The Collaborative International Dictionary
Exigent

Exigent \Ex`i*gent\, a. [L. exigens, -entis, p. pr. of exigere to drive out or forth, require, exact. See Exact.] Exacting or requiring immediate aid or action; pressing; critical. ``At this exigent moment.''
--Burke.

Exigent

Exigent \Ex"i*gent\, n.

  1. Exigency; pressing necessity; decisive moment. [Obs.]

    Why do you cross me in this exigent?
    --Shak.

  2. (o. Eng. Law) The name of a writ in proceedings before outlawry.
    --Abbott.

Douglas Harper's Etymology Dictionary
exigent

1660s, "urgent," a back-formation from exigency or else from Latin exigentem (nominative exigens), present participle of exigere "to demand; drive out, drive forth" (see exact (v.)).

Wiktionary
exigent

a. 1 urgent; needing immediate action. 2 demanding; needing great effort. n. 1 (context archaic English) Extremity; end; limit; pressing urgency 2 (context obsolete UK legal English) The name of a writ in proceedings before outlawry.

WordNet
exigent
  1. adj. demanding attention; "clamant needs"; "a crying need"; "regarded literary questions as exigent and momentous"- H.L.Mencken; "insistent hunger"; "an instant need" [syn: clamant, crying, insistent, instant]

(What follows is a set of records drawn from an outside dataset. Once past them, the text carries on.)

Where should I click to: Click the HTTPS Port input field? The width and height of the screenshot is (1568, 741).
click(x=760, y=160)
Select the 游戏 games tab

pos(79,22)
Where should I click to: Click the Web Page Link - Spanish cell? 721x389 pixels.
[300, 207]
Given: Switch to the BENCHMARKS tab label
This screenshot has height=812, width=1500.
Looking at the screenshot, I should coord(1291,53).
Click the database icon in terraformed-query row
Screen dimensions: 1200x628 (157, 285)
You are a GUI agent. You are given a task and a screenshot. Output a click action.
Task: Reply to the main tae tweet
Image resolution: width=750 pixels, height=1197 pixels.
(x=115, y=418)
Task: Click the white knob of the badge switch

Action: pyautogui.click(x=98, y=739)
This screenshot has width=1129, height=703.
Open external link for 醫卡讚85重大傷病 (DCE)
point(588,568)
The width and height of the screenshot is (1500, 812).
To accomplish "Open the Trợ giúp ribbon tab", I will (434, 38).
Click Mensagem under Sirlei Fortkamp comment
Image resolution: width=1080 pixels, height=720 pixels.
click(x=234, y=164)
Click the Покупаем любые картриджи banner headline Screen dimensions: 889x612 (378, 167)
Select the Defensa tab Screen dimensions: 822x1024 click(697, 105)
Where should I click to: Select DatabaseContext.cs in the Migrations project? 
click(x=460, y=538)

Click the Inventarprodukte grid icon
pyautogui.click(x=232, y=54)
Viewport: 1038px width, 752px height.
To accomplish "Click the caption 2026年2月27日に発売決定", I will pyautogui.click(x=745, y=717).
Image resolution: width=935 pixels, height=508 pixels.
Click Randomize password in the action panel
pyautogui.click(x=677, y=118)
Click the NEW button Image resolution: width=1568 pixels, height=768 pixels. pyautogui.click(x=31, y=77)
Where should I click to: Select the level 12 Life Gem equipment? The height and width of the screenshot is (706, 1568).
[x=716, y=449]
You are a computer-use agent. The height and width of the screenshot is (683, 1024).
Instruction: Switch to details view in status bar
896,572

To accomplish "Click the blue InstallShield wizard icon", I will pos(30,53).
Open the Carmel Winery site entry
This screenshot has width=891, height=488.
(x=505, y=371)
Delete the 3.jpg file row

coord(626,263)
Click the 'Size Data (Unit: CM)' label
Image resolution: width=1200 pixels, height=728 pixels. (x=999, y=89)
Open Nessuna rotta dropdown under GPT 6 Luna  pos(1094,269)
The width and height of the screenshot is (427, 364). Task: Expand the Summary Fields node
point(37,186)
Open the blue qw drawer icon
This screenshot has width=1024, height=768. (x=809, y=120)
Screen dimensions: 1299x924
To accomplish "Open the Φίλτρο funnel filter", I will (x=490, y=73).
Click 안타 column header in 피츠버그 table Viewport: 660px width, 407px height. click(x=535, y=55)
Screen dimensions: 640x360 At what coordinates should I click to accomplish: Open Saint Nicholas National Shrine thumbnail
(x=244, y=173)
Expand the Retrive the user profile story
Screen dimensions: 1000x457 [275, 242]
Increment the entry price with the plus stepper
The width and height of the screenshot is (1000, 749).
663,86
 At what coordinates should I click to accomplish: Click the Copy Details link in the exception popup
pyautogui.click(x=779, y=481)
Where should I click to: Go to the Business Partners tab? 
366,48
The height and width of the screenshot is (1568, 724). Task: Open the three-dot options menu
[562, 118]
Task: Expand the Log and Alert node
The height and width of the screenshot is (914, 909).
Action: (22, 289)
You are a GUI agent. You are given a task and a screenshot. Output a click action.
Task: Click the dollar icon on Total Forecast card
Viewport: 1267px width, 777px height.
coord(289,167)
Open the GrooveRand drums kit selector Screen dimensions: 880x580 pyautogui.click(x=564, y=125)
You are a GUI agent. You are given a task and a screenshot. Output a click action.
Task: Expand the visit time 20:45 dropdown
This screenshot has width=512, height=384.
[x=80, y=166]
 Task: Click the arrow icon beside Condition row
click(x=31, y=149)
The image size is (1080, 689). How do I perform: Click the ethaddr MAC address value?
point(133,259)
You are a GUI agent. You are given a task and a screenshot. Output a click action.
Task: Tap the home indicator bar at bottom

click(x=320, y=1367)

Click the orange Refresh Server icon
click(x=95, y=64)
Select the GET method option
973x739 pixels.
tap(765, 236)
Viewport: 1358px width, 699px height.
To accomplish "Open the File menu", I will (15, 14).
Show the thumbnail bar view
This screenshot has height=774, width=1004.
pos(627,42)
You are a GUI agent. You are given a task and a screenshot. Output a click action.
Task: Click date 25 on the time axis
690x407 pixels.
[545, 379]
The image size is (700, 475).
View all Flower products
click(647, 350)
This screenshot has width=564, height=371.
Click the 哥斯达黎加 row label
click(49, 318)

  2. requiring precise accuracy; "an exacting job"; "became more exigent over his pronunciation" [syn: exacting]

Usage examples of "exigent".

The name carries conviction from the start, and pronounced a la francaise, with the accent equal upon all the syllables, is quite as Spanish as the most exigent of comic operas could possibly desire.

He may dream of a beautiful and complaisant mistress, less exigent and mercurial than any a bachelor may hope to discover--and stand aghast at admitting her to his bank-book, his family-tree and his secret ambitions.

With warrantless searches, if dope is discovered the courts always think of an exigent circumstance justifying the intrusion.

A few people fell away, and went to less exigent churches, but of these almost all came traipsing back, admitting with humility that religion was more fun at St.

We think we are not breaching the confidence of the Confessional if we merely remark that in these last months the brothers' own confessions have become phantasmatical in the extreme, and bloodcurdling to hear, and necessitating the most exigent penances for absolution.